__TASK BRIEF__.
In the data, extract each line that holds the string "computer".

__DATA EXTRACT__.
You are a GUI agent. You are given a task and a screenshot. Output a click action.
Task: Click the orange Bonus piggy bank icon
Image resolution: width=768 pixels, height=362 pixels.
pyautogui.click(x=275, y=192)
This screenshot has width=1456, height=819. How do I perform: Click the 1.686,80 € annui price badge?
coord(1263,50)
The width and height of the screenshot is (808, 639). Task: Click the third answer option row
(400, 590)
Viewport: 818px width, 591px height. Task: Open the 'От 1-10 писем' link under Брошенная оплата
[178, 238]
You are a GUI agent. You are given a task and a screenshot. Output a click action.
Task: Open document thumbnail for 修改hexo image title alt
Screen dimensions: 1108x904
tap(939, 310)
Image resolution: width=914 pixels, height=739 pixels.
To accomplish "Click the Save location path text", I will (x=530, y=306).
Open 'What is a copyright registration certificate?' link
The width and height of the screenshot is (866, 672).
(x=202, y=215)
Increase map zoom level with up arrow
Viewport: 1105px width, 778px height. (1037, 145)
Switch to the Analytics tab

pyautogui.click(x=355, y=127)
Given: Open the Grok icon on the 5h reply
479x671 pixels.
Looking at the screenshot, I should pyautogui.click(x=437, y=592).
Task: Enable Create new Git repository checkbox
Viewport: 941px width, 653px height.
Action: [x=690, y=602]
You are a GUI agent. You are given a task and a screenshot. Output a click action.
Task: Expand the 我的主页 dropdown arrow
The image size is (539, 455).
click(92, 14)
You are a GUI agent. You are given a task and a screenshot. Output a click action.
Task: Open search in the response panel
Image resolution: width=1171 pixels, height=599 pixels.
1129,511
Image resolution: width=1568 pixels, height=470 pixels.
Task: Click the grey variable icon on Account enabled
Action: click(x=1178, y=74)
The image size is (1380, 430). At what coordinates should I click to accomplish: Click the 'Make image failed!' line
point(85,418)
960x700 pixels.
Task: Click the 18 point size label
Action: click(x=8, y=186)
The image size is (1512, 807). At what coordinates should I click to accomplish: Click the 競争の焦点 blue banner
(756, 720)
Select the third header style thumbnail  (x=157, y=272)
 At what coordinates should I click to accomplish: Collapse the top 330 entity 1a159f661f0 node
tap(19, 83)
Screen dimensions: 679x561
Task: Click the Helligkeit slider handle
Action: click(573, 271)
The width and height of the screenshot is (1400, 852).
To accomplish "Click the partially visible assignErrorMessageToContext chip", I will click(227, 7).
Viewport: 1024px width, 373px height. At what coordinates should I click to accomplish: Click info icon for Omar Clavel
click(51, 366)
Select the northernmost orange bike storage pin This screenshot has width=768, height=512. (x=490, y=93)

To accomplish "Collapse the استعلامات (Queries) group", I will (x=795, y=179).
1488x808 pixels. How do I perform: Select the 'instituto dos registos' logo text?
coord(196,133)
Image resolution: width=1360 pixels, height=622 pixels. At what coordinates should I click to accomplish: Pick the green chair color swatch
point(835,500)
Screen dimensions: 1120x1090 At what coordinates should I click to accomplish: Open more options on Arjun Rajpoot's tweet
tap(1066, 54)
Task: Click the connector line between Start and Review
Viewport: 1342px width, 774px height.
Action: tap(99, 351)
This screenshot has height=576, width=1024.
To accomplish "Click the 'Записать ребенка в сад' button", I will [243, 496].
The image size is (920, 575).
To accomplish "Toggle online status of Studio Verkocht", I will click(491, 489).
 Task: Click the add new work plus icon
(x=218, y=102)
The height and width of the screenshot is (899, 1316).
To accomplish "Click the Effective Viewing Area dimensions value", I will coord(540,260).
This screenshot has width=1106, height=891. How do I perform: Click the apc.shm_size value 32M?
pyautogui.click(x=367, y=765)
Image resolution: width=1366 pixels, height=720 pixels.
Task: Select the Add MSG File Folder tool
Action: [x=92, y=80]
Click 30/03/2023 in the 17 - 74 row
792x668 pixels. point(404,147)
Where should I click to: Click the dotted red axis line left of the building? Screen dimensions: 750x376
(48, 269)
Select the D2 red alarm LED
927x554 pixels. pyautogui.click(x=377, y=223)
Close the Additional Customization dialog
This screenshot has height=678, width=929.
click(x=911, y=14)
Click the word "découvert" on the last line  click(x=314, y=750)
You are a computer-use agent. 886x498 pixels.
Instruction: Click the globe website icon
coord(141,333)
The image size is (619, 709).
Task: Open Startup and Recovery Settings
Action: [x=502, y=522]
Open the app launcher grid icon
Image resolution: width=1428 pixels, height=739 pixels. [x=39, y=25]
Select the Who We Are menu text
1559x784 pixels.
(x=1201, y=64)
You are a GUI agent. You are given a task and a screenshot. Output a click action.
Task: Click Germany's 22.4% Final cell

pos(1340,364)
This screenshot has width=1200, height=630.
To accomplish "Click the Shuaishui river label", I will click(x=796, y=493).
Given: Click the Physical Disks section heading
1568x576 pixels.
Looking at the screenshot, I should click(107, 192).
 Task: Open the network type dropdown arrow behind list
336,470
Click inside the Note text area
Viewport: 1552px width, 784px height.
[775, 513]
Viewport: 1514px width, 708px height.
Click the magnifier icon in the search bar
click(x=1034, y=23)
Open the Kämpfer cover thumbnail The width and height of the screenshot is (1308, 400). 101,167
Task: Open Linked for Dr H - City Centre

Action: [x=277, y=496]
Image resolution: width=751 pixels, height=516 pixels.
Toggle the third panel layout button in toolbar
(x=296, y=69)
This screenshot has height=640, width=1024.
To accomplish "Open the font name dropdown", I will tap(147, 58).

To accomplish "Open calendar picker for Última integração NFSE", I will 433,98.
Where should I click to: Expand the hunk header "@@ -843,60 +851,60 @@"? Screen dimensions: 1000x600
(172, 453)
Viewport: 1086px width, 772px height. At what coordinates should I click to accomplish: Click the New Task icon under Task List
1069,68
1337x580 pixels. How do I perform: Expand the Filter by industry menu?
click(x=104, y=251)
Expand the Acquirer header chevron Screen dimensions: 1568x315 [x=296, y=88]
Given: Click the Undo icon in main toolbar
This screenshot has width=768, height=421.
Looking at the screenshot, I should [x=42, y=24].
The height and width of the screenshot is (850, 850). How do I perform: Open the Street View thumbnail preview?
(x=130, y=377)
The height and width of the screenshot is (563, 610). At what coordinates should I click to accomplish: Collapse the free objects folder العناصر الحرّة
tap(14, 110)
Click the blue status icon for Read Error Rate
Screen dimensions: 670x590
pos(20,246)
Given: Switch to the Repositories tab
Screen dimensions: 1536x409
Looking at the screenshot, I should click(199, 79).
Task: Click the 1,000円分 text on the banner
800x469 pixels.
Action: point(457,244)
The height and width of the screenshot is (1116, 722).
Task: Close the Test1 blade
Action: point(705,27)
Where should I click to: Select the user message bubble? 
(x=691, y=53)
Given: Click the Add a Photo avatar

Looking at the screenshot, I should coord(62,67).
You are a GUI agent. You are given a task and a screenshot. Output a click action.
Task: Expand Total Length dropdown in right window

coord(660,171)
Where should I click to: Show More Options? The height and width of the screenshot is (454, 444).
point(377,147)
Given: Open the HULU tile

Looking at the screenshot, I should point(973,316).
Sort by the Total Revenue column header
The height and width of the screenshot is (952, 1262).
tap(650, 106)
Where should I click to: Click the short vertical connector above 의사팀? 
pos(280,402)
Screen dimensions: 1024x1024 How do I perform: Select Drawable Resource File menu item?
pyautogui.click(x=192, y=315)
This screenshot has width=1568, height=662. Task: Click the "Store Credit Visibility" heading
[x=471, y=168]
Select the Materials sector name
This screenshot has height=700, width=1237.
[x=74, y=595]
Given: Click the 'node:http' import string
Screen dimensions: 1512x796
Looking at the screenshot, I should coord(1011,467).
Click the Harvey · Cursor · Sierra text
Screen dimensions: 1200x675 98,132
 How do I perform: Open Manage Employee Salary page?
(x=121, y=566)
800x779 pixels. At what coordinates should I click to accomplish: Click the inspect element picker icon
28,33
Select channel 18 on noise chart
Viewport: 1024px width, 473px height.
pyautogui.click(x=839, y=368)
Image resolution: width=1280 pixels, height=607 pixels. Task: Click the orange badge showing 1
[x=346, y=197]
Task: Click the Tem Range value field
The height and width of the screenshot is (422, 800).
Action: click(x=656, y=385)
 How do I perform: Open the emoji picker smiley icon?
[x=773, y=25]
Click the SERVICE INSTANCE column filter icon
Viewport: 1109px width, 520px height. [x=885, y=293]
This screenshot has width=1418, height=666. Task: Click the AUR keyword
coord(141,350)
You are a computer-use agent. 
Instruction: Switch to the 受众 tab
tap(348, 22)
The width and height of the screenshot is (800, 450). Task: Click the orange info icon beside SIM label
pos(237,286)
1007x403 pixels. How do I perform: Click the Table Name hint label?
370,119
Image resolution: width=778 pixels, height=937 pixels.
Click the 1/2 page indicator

__EXPECTED OUTPUT__.
You are a computer-use agent. 886x498 pixels.
You are a computer-use agent. 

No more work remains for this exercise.